- **Exercise objective**
Go over the records and copy every line with the string "computer".

++++++++++

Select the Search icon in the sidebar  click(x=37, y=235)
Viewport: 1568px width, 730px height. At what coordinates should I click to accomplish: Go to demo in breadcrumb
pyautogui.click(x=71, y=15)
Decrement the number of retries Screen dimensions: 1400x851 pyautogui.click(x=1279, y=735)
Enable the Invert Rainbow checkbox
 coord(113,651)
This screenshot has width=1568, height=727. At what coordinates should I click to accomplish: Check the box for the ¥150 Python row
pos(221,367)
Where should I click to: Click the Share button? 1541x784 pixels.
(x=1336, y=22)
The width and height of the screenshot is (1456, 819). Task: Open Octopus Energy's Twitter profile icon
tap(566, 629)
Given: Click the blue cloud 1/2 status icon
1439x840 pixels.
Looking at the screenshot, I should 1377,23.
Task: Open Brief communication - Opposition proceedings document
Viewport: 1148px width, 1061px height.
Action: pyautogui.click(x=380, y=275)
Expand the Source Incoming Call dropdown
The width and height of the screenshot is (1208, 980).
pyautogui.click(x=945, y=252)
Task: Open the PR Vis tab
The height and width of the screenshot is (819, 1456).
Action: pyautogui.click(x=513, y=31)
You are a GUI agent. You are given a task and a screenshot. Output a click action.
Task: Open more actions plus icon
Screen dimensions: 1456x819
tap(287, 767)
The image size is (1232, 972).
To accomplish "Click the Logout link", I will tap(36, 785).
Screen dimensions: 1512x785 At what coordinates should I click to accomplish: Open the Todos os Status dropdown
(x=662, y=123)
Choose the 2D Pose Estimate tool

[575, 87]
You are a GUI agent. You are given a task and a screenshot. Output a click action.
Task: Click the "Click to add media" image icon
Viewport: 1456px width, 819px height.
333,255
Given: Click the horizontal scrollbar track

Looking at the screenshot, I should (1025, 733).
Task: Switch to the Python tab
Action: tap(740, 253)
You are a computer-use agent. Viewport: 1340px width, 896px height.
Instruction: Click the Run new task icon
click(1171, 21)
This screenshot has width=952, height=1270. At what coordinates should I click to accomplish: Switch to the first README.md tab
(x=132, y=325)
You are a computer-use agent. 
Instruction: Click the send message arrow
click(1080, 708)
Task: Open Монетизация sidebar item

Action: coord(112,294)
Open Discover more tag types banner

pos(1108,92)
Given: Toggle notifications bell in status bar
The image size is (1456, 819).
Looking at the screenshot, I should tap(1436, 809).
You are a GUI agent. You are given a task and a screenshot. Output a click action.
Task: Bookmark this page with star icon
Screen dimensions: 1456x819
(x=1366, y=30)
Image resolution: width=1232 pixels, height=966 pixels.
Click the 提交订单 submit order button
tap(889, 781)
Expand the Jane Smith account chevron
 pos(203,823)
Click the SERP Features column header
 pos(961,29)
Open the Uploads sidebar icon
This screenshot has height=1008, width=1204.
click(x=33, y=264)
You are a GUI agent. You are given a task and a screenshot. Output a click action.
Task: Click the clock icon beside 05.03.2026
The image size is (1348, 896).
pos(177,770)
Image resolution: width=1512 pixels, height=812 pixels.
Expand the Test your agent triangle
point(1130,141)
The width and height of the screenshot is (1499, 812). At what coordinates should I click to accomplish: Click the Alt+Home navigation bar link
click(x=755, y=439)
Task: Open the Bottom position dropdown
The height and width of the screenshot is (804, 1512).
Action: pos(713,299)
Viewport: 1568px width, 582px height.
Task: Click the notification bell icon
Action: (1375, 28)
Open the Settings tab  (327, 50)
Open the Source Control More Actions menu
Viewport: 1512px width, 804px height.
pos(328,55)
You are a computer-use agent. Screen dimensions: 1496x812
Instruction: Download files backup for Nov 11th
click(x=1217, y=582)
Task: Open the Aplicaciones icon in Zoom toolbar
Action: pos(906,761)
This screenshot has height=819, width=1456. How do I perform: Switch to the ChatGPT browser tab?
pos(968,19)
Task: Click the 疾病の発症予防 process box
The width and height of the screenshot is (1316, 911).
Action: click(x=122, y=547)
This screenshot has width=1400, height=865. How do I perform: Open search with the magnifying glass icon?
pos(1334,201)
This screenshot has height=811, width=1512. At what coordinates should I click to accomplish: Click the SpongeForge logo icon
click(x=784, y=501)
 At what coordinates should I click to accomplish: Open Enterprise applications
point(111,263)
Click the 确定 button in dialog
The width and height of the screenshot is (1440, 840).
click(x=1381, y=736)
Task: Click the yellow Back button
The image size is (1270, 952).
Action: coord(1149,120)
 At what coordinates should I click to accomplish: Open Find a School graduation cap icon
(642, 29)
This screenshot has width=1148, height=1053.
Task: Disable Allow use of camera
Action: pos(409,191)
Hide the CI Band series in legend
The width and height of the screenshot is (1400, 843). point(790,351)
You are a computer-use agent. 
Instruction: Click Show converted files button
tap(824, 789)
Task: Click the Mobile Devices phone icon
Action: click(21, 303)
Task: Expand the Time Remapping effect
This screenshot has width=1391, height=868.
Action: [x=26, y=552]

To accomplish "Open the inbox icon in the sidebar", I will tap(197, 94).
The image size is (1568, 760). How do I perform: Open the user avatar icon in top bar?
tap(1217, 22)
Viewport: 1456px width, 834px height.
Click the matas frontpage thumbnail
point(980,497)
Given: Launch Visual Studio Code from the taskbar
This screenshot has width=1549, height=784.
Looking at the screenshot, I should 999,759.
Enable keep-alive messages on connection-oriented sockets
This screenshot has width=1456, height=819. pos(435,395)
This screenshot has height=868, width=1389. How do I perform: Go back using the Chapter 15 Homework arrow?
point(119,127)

++++++++++

- **Solution to this exercise**
You are a computer-use agent. Viewport: 1340px width, 896px height.
You are a computer-use agent. 
You are a computer-use agent. Screen dimensions: 1496x812
You are a computer-use agent. 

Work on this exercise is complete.